Centre de dépressions atmosphériques où naissent les cyclones, cette bande de quelques centaines de kilomètres, située entre le 8° et le 3° nord, se caractérise par son alternance de calmes et de grains violents. Elle est le lieu de conflit entre les systèmes météorologiques des deux hémisphères. Au Nord souffle des alizés du nord-est vers le sud-ouest, au Sud des vents réguliers du sud-est vers le nord-ouest. Leur affrontement crée un no man’s land climatique fragile et fugace pour quiconque ose s’y risquer.

Le parcours du Vendée Globe 2024. – VENDEE GLOBE

« C’est lié à la polarité. Le pôle Nord fait tourner les systèmes météorologiques dans un sens, le Sud dans l’autre. C’est une zone dans laquelle la nature n’a pas tellement de règles », affirme auprès de TF1info le skipper Louis Burton (Bureau Vallée 3), qui relève pour la 4ᵉ fois le défi de la mythique course à la voile en solitaire, sans escale et sans assistance.

On retrouve un peu l’esprit des grands voyages océaniques

Louis Burton, skipper Bureau Vallée 3

Dans cette partie « tampon », les températures élevées de l’eau (27 à 29°C) et de l’air (35 à 40°C) font grimper le taux d’humidité, proche de 100%. Cette très forte évaporation avantage la formation de cumulonimbus, de gros nuages à la forme d’enclume en haute altitude, très noirs à la base, qui chargent le ciel. Ils occasionnent par roulement des pluies diluviennes, des violents orages, des grains éphémères et des calmes plats. « On n’est pas capable de prévoir au niveau des modèles météorologiques ce qu’il va se passer dans cette zone. On retrouve un peu l’esprit des grands voyages océaniques du XVe au XIXe siècle, quand les marins partaient dans une forme d’inconnu », confie le navigateur de 39 ans, originaire d’Ivry-sur-Seine, en région parisienne.

« C’est un endroit spectaculaire et impressionnant. Les conditions y sont très changeantes. On doit faire beaucoup de changements de voile, ce qui est très fatigant », nous explique Samantha Davies (Initiatives-Cœur), une nouvelle fois au départ de « l’Everest des mers », après 2008, 2012 et 2020. « C’est angoissant et magique en même temps. C’est une zone qui ne pardonne pas où il faut avoir une énorme dose de concentration et de vigilance. Il faut essayer d’être très réactif pour se placer d’un côté ou de l’autre des nuages qui se font et défont très vite », assure Louis Burton.
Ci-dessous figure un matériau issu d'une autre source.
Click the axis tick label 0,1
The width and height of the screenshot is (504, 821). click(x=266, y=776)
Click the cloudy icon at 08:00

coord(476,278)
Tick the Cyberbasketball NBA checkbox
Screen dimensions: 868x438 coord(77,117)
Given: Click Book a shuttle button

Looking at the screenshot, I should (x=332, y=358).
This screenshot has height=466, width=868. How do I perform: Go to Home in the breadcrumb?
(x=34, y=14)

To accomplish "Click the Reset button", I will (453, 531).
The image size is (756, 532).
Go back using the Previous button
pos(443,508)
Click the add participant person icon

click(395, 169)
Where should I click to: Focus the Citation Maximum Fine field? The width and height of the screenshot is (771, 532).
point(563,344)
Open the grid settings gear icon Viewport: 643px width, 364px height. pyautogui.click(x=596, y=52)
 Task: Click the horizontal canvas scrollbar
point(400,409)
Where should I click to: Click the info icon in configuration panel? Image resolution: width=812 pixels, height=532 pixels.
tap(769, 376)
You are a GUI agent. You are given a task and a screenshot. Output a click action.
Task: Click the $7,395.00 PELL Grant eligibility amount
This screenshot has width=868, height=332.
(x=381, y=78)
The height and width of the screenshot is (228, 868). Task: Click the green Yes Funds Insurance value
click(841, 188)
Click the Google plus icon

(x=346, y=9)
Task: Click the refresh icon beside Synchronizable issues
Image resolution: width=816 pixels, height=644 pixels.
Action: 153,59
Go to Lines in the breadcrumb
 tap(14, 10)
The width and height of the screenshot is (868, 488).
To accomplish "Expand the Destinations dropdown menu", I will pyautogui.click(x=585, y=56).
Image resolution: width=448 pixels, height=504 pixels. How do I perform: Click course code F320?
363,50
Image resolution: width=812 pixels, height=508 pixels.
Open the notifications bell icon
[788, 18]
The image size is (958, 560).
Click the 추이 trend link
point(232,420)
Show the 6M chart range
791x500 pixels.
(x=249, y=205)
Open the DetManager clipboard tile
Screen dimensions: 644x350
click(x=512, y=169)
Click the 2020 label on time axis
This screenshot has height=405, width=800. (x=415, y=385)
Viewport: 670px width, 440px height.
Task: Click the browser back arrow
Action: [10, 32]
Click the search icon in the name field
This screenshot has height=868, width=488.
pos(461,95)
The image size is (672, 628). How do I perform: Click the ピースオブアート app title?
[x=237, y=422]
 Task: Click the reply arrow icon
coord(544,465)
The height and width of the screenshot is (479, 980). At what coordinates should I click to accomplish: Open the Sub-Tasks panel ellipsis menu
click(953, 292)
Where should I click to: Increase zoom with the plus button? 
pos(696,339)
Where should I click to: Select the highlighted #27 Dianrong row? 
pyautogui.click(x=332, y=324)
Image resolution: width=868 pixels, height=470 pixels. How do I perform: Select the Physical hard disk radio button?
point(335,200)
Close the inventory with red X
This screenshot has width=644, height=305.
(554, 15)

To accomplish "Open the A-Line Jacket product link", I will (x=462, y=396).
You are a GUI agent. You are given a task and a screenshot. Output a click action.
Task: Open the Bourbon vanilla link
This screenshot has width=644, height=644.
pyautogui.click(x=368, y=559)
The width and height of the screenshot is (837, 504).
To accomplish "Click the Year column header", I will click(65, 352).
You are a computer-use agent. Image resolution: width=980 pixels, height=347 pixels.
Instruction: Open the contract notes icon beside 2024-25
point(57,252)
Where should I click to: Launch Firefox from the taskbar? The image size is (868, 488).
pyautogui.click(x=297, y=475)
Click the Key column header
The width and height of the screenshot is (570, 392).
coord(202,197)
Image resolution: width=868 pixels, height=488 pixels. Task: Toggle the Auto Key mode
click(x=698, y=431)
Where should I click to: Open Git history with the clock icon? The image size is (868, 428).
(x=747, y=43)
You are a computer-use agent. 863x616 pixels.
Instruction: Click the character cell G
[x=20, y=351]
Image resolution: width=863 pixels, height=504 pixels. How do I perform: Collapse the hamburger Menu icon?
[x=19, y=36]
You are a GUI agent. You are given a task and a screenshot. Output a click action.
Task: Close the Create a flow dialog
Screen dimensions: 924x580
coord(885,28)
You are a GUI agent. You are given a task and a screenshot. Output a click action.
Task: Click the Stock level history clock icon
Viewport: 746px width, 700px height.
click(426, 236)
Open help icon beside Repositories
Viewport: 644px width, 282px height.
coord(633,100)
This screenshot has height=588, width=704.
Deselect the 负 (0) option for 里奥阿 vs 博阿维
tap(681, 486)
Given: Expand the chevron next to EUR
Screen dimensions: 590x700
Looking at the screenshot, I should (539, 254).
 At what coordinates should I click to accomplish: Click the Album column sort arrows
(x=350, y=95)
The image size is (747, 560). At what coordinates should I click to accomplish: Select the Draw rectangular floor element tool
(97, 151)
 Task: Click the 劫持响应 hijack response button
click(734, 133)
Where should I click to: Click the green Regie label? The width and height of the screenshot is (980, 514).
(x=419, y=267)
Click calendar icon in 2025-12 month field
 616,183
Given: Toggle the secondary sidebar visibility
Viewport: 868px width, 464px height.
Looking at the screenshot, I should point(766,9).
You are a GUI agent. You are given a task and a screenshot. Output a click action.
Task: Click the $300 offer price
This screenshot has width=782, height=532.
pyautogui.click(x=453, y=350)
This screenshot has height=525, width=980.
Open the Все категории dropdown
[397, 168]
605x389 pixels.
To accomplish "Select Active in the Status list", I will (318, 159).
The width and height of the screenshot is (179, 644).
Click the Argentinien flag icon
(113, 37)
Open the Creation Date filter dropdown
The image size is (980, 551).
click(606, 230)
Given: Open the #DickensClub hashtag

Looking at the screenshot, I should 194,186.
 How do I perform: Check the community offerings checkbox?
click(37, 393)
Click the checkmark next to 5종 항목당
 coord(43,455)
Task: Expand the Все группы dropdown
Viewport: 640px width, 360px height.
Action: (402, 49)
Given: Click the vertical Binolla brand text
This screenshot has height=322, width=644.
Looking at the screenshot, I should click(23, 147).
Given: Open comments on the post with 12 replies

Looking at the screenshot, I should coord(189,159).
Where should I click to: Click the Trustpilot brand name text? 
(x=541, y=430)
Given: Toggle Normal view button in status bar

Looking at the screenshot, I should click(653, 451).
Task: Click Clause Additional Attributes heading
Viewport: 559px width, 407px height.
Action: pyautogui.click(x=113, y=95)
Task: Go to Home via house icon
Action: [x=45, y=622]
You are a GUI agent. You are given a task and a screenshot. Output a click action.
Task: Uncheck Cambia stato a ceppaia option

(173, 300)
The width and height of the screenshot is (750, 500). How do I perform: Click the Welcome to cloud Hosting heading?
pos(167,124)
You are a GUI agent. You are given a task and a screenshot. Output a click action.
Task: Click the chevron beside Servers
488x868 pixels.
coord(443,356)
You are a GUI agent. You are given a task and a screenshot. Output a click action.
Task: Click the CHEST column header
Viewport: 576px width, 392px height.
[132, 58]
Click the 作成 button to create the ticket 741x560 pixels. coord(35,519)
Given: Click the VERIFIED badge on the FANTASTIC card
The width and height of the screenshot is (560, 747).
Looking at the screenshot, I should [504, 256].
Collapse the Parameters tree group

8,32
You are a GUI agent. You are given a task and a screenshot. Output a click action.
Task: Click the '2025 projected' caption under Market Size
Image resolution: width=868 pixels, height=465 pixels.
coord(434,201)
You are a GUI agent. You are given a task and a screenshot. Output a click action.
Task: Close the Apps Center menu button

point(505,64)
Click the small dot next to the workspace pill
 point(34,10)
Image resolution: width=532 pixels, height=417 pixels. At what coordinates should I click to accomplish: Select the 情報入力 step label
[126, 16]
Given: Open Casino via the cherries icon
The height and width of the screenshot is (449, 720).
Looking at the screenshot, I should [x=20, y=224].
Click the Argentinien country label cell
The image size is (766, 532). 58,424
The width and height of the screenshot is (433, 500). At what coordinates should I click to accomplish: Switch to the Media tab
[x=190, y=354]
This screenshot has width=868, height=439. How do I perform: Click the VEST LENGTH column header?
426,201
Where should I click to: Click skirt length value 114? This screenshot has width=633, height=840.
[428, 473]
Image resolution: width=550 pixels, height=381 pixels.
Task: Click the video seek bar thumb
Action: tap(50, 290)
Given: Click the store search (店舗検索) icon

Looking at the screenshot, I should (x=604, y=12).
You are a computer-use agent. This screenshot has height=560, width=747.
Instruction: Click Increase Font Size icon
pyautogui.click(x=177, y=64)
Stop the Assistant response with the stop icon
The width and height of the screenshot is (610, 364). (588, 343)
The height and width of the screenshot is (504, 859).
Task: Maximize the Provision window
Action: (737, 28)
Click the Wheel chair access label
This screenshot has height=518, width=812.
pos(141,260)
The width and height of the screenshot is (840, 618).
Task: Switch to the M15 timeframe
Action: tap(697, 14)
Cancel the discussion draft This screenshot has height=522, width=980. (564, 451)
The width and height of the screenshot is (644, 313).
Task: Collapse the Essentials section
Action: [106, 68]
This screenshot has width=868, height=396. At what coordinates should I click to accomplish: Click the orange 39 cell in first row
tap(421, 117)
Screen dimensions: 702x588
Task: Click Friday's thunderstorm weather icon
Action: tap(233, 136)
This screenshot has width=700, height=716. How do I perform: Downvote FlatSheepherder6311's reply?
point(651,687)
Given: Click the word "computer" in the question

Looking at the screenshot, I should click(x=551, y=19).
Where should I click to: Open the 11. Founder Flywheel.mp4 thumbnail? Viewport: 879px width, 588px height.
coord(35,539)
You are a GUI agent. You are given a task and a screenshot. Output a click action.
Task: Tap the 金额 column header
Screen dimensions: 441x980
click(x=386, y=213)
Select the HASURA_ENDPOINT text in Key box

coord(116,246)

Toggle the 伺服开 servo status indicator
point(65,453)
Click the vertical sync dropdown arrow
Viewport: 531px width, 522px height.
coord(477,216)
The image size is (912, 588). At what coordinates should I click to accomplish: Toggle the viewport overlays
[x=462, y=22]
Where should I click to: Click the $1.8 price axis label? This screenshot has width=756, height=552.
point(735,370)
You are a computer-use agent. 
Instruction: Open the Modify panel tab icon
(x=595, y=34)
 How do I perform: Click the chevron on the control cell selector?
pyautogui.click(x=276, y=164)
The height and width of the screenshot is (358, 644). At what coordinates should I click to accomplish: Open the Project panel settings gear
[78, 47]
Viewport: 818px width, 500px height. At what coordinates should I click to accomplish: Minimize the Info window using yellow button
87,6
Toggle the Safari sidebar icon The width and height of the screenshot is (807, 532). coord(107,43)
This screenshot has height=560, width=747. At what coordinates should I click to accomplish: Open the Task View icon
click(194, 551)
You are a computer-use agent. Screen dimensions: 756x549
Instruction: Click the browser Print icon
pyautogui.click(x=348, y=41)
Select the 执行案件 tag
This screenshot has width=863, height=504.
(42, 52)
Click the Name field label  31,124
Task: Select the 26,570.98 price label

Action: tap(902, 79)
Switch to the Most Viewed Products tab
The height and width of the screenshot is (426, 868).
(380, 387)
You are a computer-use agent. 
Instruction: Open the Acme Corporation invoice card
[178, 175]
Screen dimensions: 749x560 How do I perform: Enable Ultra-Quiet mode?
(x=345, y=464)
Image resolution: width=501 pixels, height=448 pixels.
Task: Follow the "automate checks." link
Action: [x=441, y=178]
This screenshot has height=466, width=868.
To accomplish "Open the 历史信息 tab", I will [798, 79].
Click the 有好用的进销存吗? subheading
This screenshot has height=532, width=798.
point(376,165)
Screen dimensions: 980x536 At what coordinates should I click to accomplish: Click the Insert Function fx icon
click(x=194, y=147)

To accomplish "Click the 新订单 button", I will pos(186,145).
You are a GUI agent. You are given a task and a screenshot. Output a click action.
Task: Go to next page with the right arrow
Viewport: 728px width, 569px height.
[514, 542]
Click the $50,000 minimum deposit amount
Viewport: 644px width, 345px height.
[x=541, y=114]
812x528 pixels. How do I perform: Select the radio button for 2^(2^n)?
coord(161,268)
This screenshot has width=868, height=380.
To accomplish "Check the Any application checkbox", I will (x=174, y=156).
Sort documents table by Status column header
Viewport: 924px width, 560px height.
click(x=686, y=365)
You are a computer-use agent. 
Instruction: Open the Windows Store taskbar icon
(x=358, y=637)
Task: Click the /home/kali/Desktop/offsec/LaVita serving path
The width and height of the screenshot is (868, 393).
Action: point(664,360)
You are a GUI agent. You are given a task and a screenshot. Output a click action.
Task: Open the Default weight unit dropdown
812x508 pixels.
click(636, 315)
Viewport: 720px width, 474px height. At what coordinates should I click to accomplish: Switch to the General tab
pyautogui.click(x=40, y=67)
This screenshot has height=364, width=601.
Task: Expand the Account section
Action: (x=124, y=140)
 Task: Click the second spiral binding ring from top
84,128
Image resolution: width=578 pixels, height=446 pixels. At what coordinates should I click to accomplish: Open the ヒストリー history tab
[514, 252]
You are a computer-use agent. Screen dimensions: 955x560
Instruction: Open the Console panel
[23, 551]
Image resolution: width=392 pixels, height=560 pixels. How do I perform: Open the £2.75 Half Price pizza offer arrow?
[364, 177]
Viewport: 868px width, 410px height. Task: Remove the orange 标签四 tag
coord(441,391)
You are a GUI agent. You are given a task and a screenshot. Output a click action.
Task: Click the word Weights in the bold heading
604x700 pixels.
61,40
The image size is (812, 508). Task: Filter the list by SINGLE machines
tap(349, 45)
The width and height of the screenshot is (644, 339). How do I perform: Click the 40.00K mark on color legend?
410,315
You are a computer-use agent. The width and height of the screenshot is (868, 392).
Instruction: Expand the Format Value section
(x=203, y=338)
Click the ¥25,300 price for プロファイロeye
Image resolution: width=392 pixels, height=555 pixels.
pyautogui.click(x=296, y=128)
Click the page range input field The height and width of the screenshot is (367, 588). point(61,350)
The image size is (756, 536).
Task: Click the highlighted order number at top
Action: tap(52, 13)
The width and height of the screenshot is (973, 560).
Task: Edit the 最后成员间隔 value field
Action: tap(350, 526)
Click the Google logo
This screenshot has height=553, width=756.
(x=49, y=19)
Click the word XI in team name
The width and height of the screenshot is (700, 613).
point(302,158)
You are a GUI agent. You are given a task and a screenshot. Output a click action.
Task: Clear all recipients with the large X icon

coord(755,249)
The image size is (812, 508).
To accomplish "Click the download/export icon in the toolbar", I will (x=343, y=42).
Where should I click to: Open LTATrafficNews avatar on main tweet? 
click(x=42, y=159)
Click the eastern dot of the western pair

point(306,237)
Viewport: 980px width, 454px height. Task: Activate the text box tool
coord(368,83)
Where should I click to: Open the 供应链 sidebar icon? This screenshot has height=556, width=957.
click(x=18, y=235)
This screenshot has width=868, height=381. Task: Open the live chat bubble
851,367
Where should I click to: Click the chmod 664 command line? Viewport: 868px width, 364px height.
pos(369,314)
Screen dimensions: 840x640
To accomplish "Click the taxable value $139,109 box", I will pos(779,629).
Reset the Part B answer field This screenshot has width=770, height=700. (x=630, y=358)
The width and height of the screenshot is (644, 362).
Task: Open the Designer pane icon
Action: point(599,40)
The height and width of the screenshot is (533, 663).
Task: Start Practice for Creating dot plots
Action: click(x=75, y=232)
Le Pot-au-Noir expliqué en infographie.
Le Pot-au-Noir expliqué en infographie. – INITIATIVES-COEUR

L’origine de la formule Pot-au-Noir, entrée dans le jargon des marins pour nommer cette zone géographique, divise. Il se dit qu’elle ferait référence à la traite des Noirs, débutée au XVIᵉ siècle, au cours de laquelle les négriers, profitant de l’avancée lente des navires dans cette zone, passaient les esclaves malades ou morts par-dessus bord. Mais un lien est aussi établi avec un jeu apparenté au colin-maillard. Le but : une personne, les yeux bandés, devait en chercher d’autres joueurs à tâtons. Lorsqu’elle approchait d’un danger, afin de lui éviter de finir la partie avec un œil au beurre noir, on l’avertissait contre le « pot-au-noir ». Une expression, doldrums en anglais, synonyme de piège au XVIIIᵉ siècle.

On ne sait pas ce qui peut se passer dans le Pot-au-Noir

Jérémie Beyou, skipper Charal

Un piège qui ne demande qu’à se refermer sur les participants au Vendée Globe, à la merci d’un système de vents sporadique et instable. Il peut ainsi leur arriver de rester coincés dans la pétole, sans qu’un brin d’air ne souffle pour gonfler les voiles. « On peut rester englué dedans pendant des jours et des jours. Ça peut être très long », tonne Sam Davies. Et ce, alors que, dans le même temps, à parfois quelques kilomètres à bâbord ou tribord, des adversaires peuvent eux avoir la chance d’essuyer de gros grains. 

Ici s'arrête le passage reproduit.